We tested a diverse set of Gram-positive bacterial species as recipients for transduction with a detoxified derivative of SaPI1 (SaPI1-tst::tetM). Rare SaPI transduction to S. epidermidis and S. xylosus had been reported previously (7) and was confirmed for S. xylosus (table S2). With the striking exception of Listeria monocytogenes, transfer to other genera was not detected (table S3). Not only was SaPI1 transferred to L. monocytogenes efficiently, but also at the high frequencies observed with S. aureus (Table 1). Of the representative strains of L. monocytogenes serotypes that we tested, only those of serotype 4b were not transduced. Because the sequenced genomes of L. monocytogenes do not appear to have attC sites of SaPI1 or SaPIbov1 or even close variants, integration in secondary attachment sites was most likely. Sequencing of SaPI1 insertion joints in transductants of strain EGDe identified chromosomal L. monocytogenes DNA flanking integrated SaPI1 at several sites (Fig. 1 and fig. S3), confirming that the alternative SaPI attachment sites in L. monocytogenes are similar to those in S. aureus and that the SaPI1 integrase catalyzes these insertions [supporting online material (SOM) text].
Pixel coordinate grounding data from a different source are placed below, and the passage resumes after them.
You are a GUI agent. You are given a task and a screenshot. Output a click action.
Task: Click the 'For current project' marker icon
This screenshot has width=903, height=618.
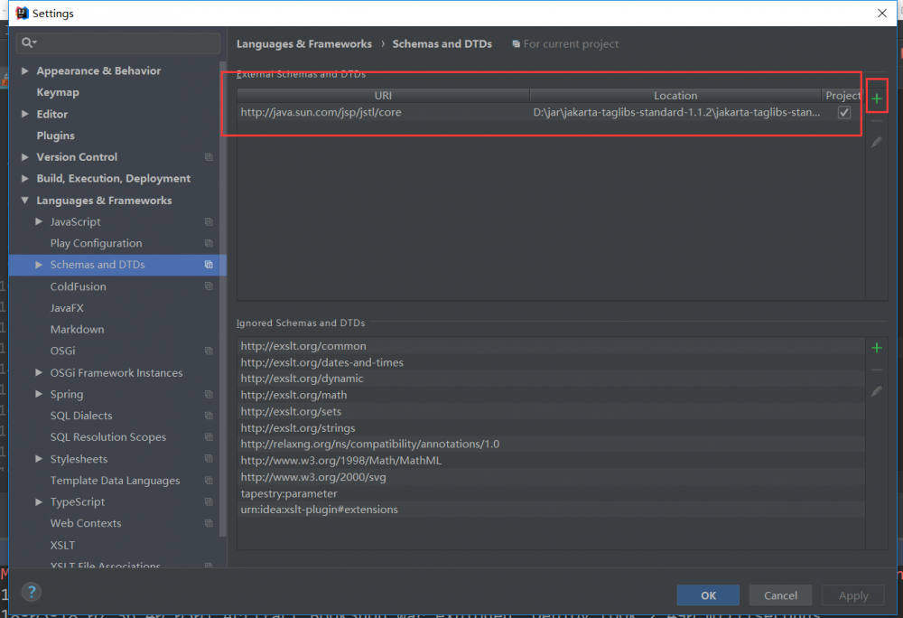coord(515,43)
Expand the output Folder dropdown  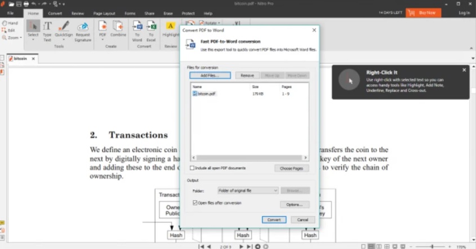(x=275, y=190)

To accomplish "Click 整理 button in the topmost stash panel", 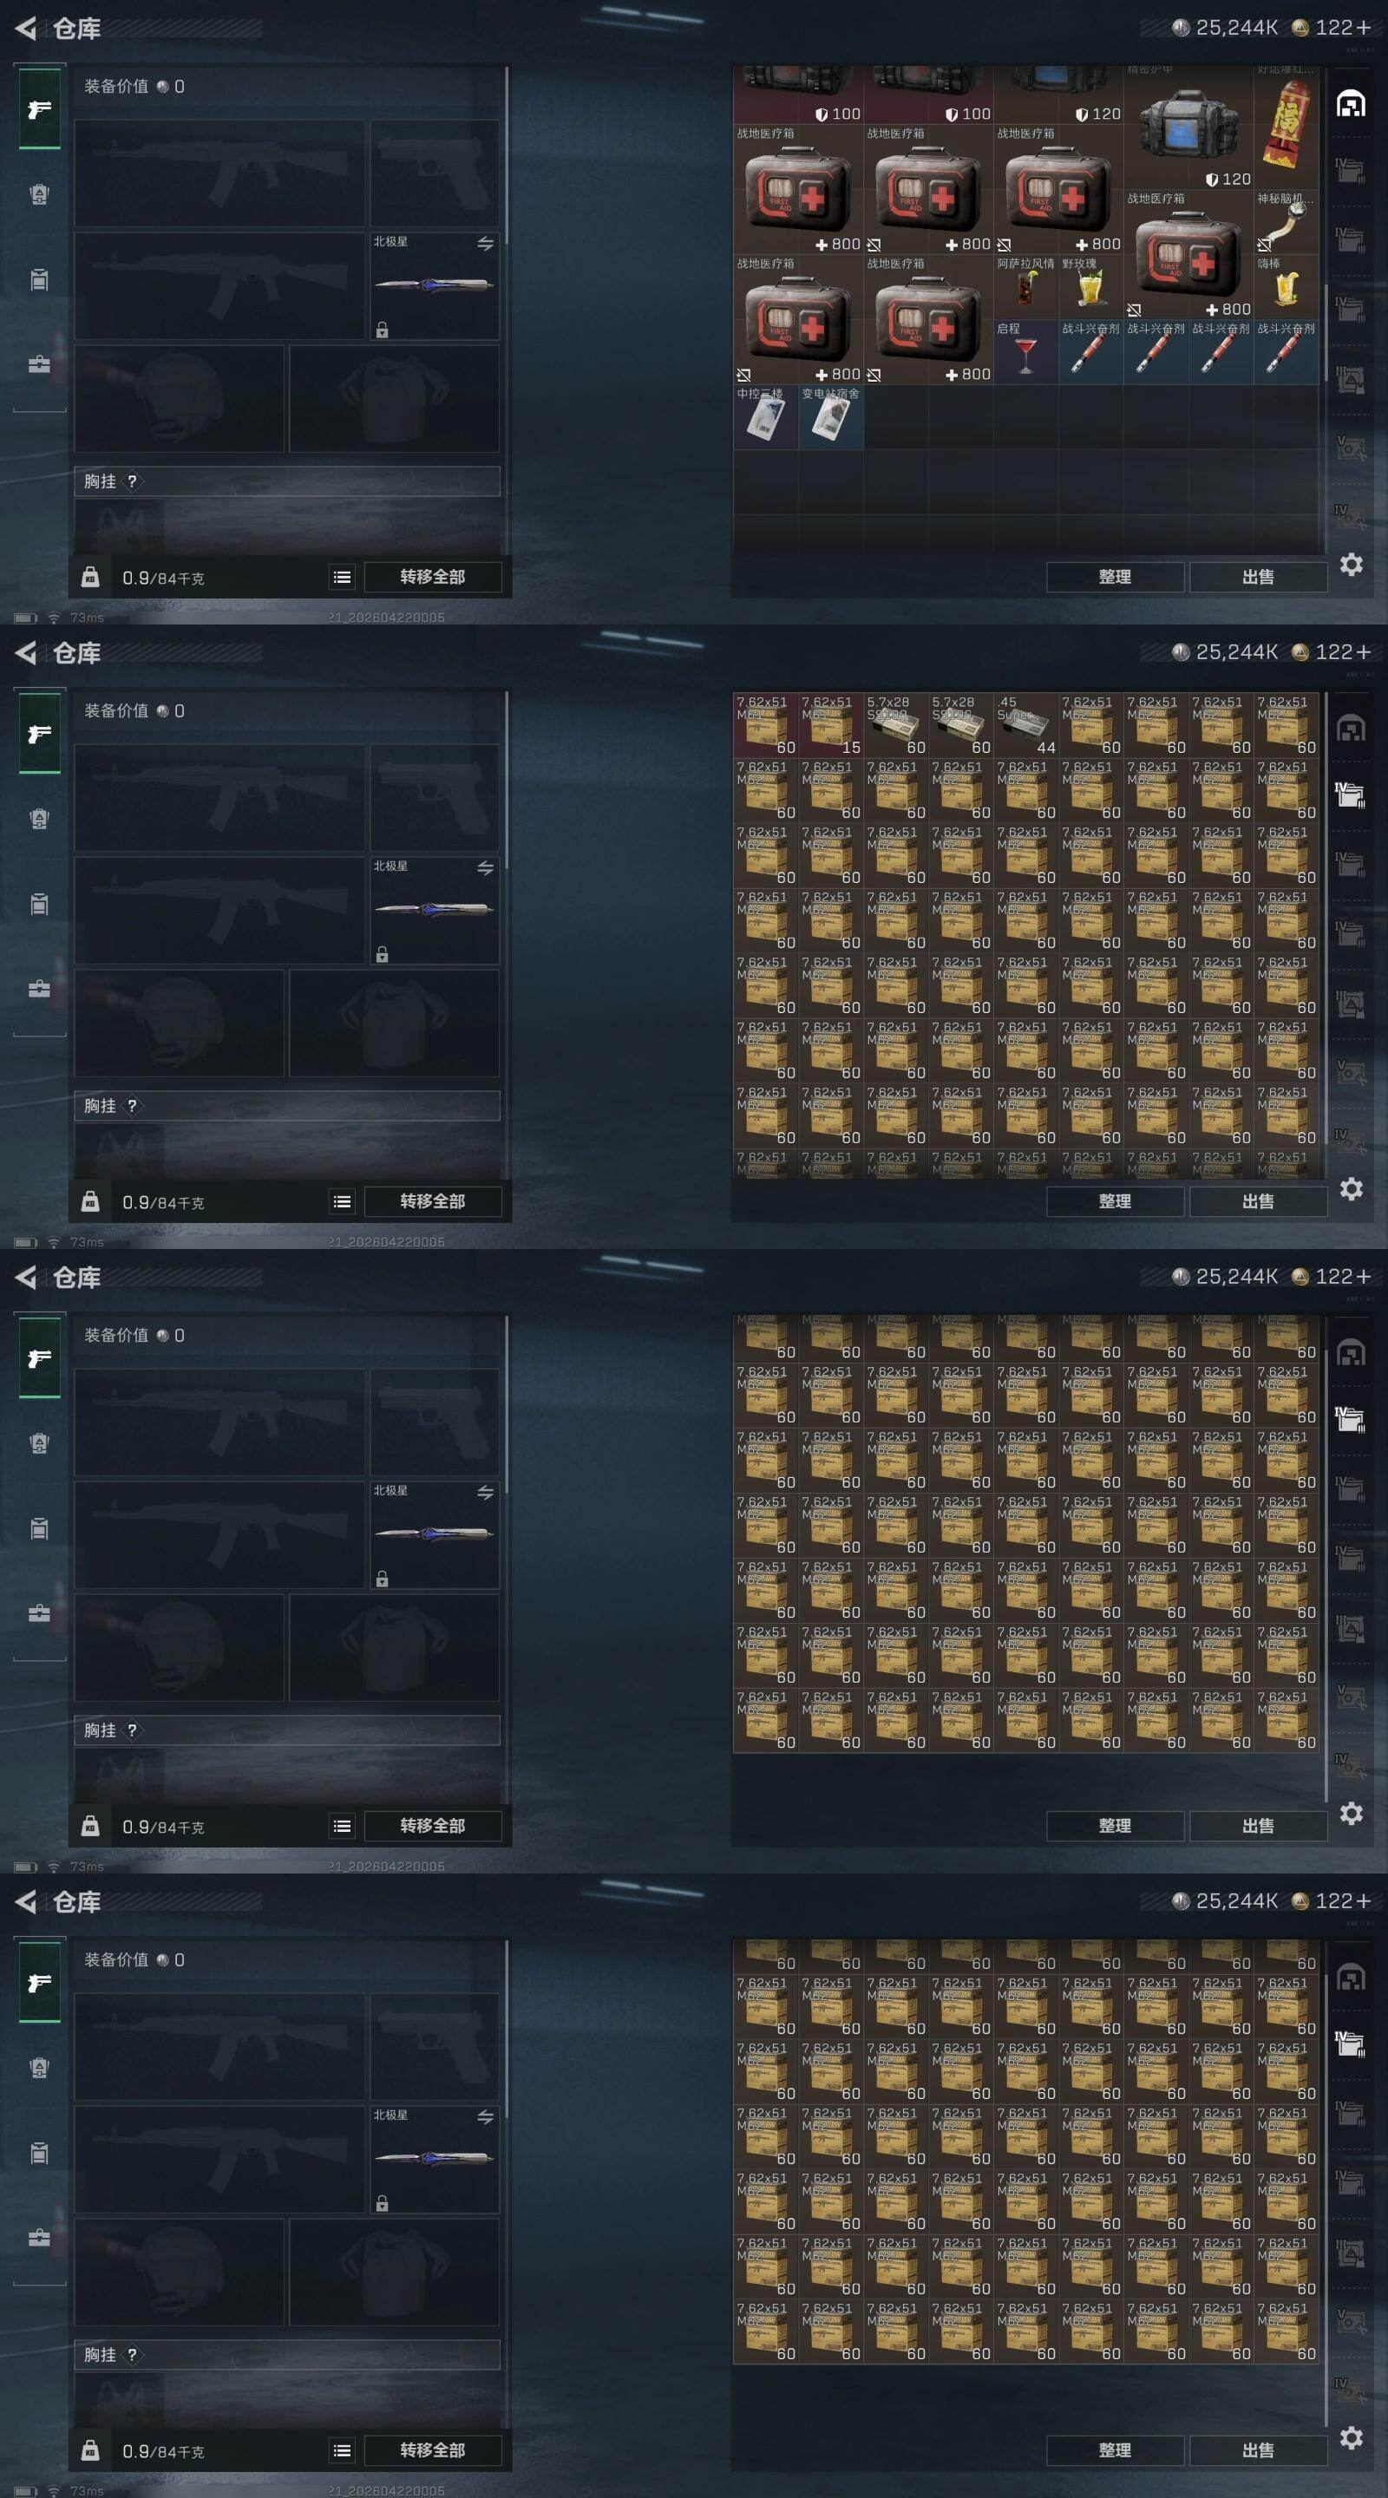I will (x=1114, y=577).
To evaluate the generality of SaPI transfer to L. monocytogenes, we tested other mobile genetic elements and found that several were transferred efficiently. An additional SaPI, the genotypically distant SaPIbov1 (10, 11), and a detoxified derivative (SaPIbov1-tst::tetM) (10) gave results similar to those with SaPI1 (Table 1). Furthermore, SaPI mobilizing (helper) phages φ11 (12), φNM2, and φNM4 (13) transferred SaPI elements as efficiently as 80α (Table 1).

Standard phage susceptibility tests are based on plaque formation, but none of the four phages formed plaques on any of the seven serotypes of L. monocytogenes tested (table S4). Thus, the true overall host range of a phage may be much wider if it includes infection without plaque formation, which can be assessed only by gene transfer or phage DNA delivery. To distinguish whether the variation in transduction frequency was due to phage adsorption or host DNA restriction, we measured helper phage adsorption by L. monocytogenes. Serotypes 1/2a and 3b exhibited phage adsorption frequencies comparable to that of the staphylococcal control and were the strains most amenable to transduction, indicating there was a correlation between phage adsorption and transfer. This also implied that DNA restriction was not an important determinant of transduction frequency for these serotypes.

We then tested for the transfer of a virulence determinant unrelated to the SaPIs and used a detoxified derivative of phage φSLT (14) containing a tetracycline-resistance marker (tetM) inserted into the Panton-Valentine leukocidin (PVL) locus (15). Although ΦSLT generates lysates with relatively low titers, its transfer to L. monocytogenes was demonstrated by selection for the tetM marker (table S5). In contrast to SaPI transfer, this transduction requires lysogenization because PVL is carried in the φSLT genome. Similarly to the four SaPI helper phages, ΦSLT did not form plaques on L. monocytogenes (table S4), and converted strains did not liberate detectable plaque-forming phage particles upon mitomycin C induction. The potential for environmental ΦSLT transduction to L. monocytogenes is disconcerting, considering that PVL has been implicated in staphylococcal diseases (15). All the staphylococcal phages we tested mediated genetic transfer to L. monocytogenes.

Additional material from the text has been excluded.